Trecho do documento —
══════════

Escrevo como quem produz imagens.
[...]
Como produzir imagens como quem escreve?

...

sometimes, tenho até dúvidas razoáveis se sei escrever,
e queria imagens mais escriturais.
e que às vezes, elas fossem tão transparentes que não dissessem nada.

o poder da imagem é o silêncio.


silence




14.6.10

sobre o estar.


ser estrangeiro não é questão de espaço,
é estado de espírito.

é ter os olhos longe do corpo,
a cabeça perambulando em nuvens.


10.6.10

bruno e os alfinetes


ele tinha uns alfinetes e escrevia na cabeça deles.
mas as frases eram enormes.

era tanto a dizer, nunca caberia ali.

e mesmo assim ele insistia.

fazia tudo bem pequenininho,
pra caber ali.

ele escrevia como se falasse baixinho.
mal dava pra ouvir,
mal dava pra ler.

e mesmo assim ele escrevia
e dava os auto-falantes pras pessoas enxergarem depois.

aí elas iam escutando quase cegas.

e os alfinetes viravam pregos enormes,
pregando palavras na cabeça das pessoas.

...

e elas nunca esqueciam,
porque podiam pregar as palavras pregadas no peito.
[segurando a camisa no casaco].
e ouvindo baixinho o que elas não queriam esquecer.

══════════

Conjunto de dados —
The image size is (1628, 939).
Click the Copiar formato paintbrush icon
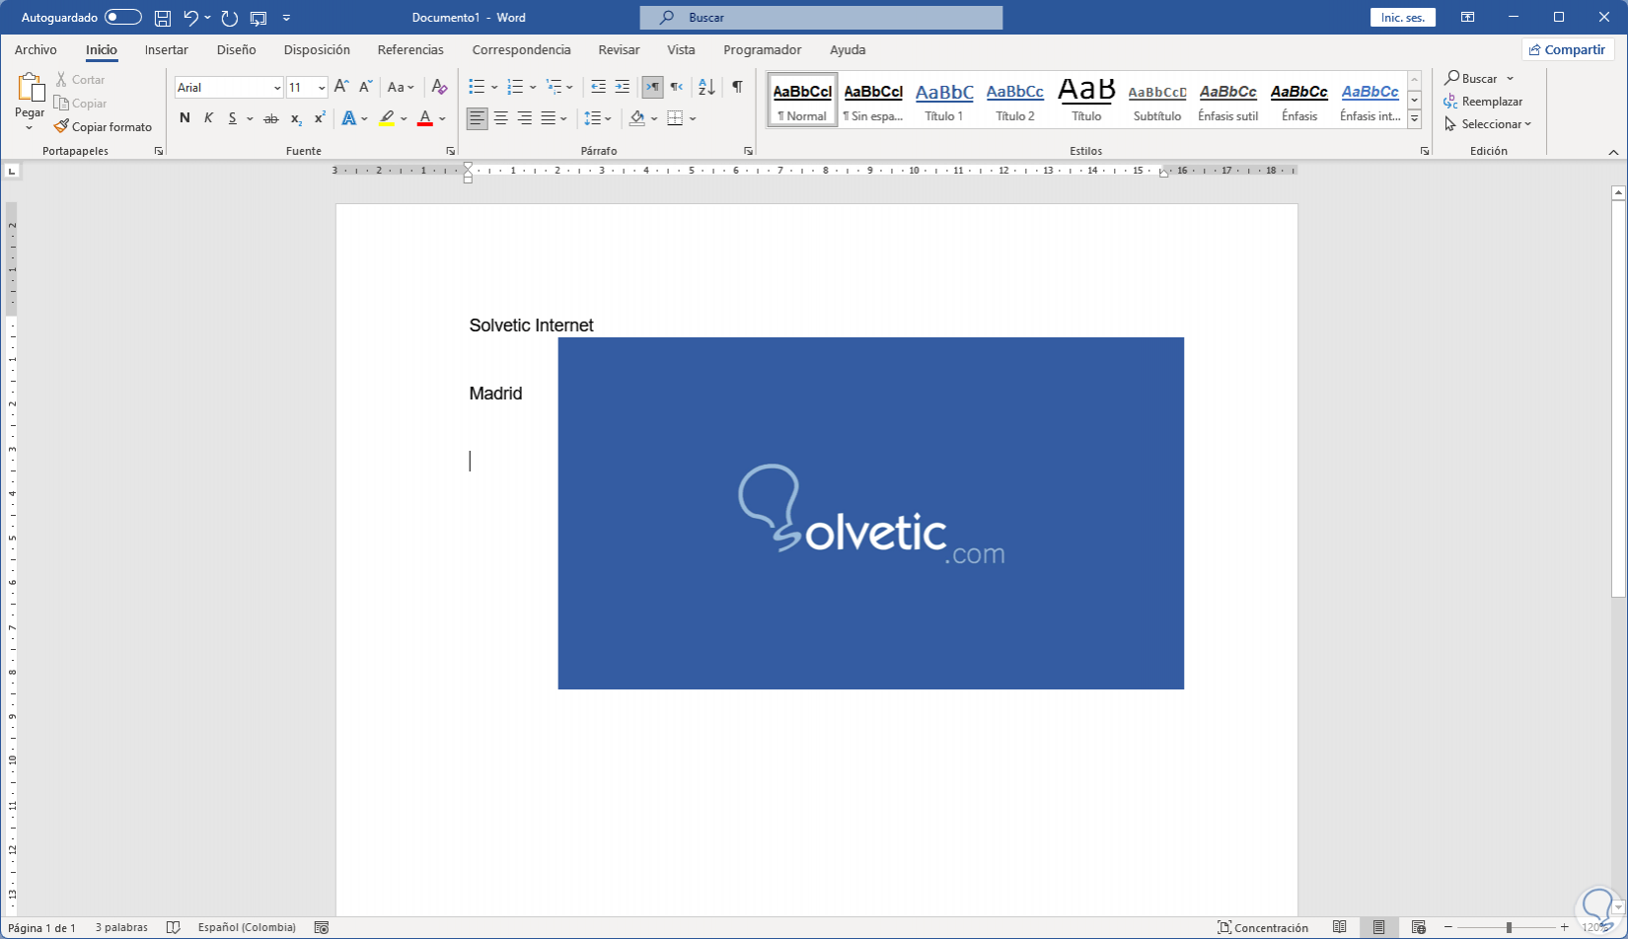pyautogui.click(x=61, y=126)

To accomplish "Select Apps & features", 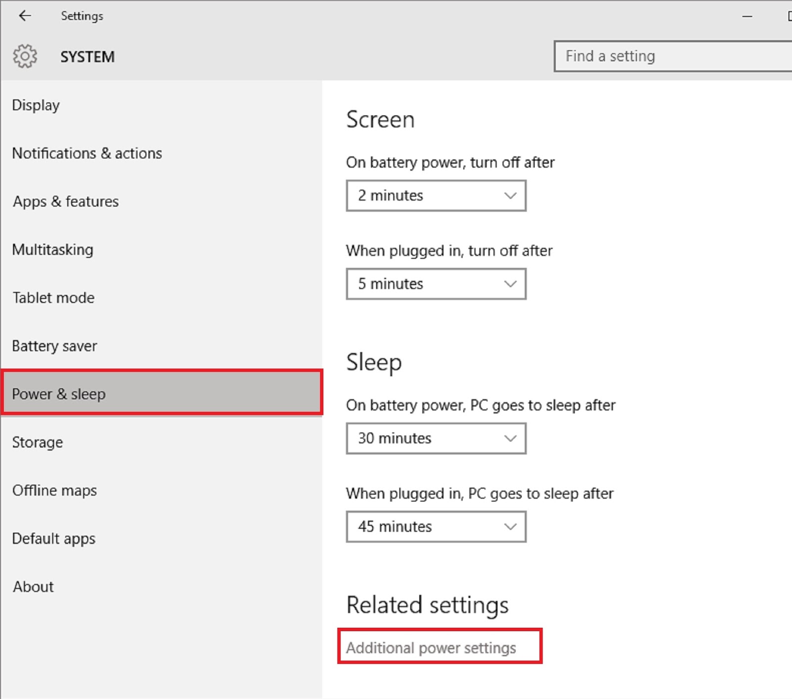I will click(x=65, y=201).
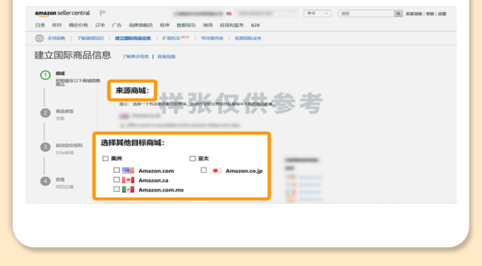Click into the 搜索 search field
The image size is (482, 266).
(x=364, y=13)
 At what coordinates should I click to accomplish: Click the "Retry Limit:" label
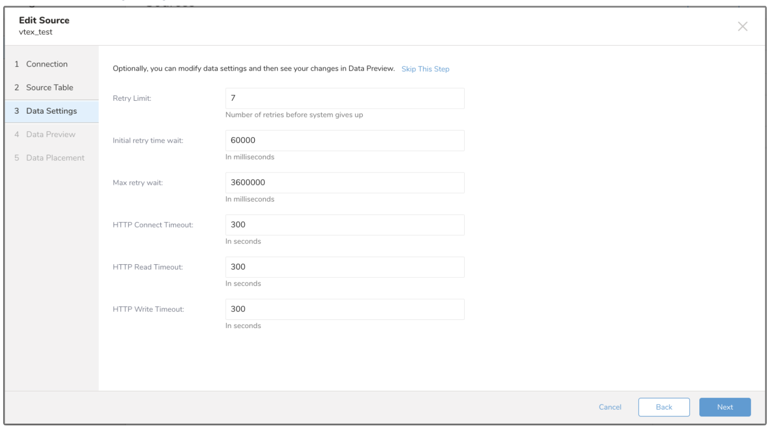pos(132,98)
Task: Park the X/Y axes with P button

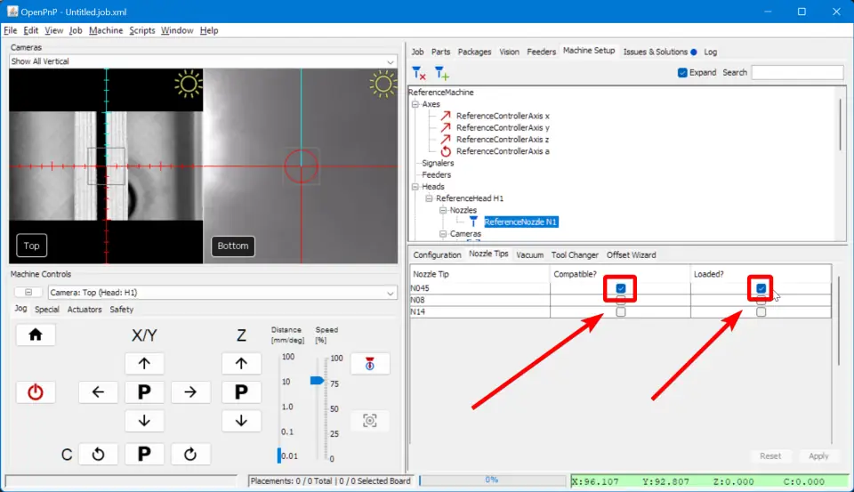Action: coord(144,392)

══════════

Instruções do exercício —
1: Transcreva, do texto poético sobre escrita, imagens e alfinetes, a passagem que vai de "ele tinha uns" até "se falasse baixinho.".
2: Dê continuidade ao texto poético sobre escrita, imagens e alfinetes a partir do ponto em que ele termina.

Respostas em ordem —
1:
ele tinha uns alfinetes e escrevia na cabeça deles.
mas as frases eram enormes.

era tanto a dizer, nunca caberia ali.

e mesmo assim ele insistia.

fazia tudo bem pequenininho,
pra caber ali.

ele escrevia como se falasse baixinho.

2:
6.6.10

sobre a escultura do pensamento


"ESCULTURA SOCIAL

Meus objetos são para serem vistos como estimulantes para a transformação da ideia de escultura... ou da arte em geral. Eles devem provocar pensamentos sobre o que a escultura pode ser e como o conceito de esculpir pode ser estendido para materiais invisíveis usados por todos
- PENSANDO FORMAS - como nós moldamos os nossos pensamentos ou
- FORMAS FALADAS - como damos forma a nossos pensamentos e palavras ou
- ESCULTURA SOCIAL - como nós moldamos e damos forma ao mundo em que vivemos:
ESCULTURA COMO TODO UM PROCESSO EVOLUCIONARIO; TODO HOMEM E UM ARTISTA."

Joseph Beuys*

* bem, certamente isto deve ter sido foi tirtado de algum livro, mas..
a referência que posso oferecer é a exposição:
Horizonte Expandido, em cartaz no Santander Cultural, Porto Alegre/RS
na presente data.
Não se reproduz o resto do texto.